## [Text block]
═══

Hypervisor utilize what is called "trap and emulate" strategy. Essentially, each guest operating system "thinks" it is running on "bare metal" hardware and therefore it does exactly what if would have done on bare-metal processor, meaning it would try to execute certain privileged instructions thinking it has right privilege (but it doesn't have since it's run as user-level process on top of a hypervisor). When this happens, it will result in a trap into the hypervisor and hypervisor will then *emulate* the intended functionality of the particular OS.

Paravirtualization

We said in past paragraph when explaining the full virtualization, how guest operating system are run *unmodified* on top of the hypervisor.

Paravirtualization approach modifies guest OSes to include optimizations and avoid problematic instructions (ex. guest OS is able to see the real hardware resources). Basically, guest operating systems can detect their virtual state and actively cooperate with hypervisor to access hardware. This improves performance. The downside is that guest operating systems need substantial updates to run this way, and the way that guest operating systems need to be modified in great depends of the specific hypervisor in use. Xen introduced this type of virtualization.

Hardware assisted virtulization

This approach enables full virtualization using the help from the hardware, primarily from the host processors.

═══

## [Information provided]
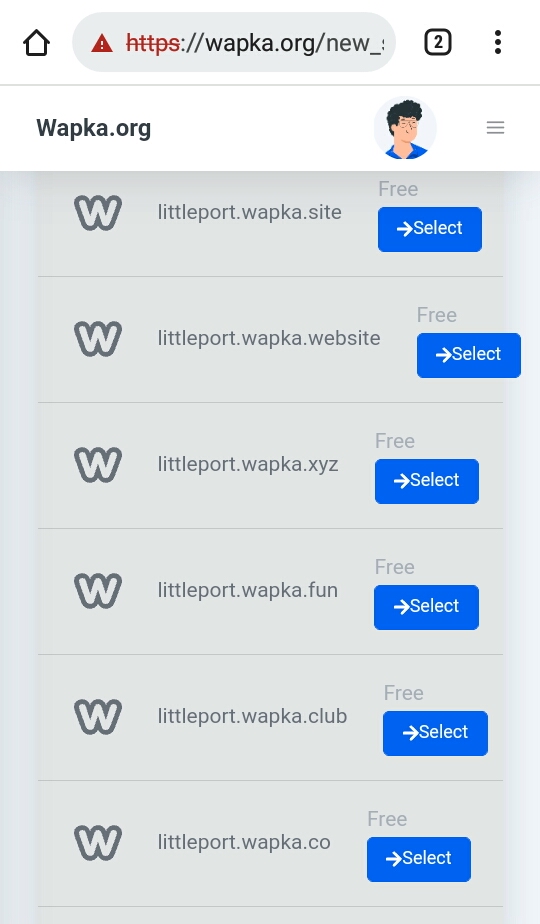Click the W logo beside littleport.wapka.xyz
Viewport: 540px width, 924px height.
pos(98,465)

═══

## [Aim of the exercise]
List every word or phrase that the virtualization text puts inside quotation marks.

## [Solved exercise]
"trap and emulate", "thinks", "bare metal"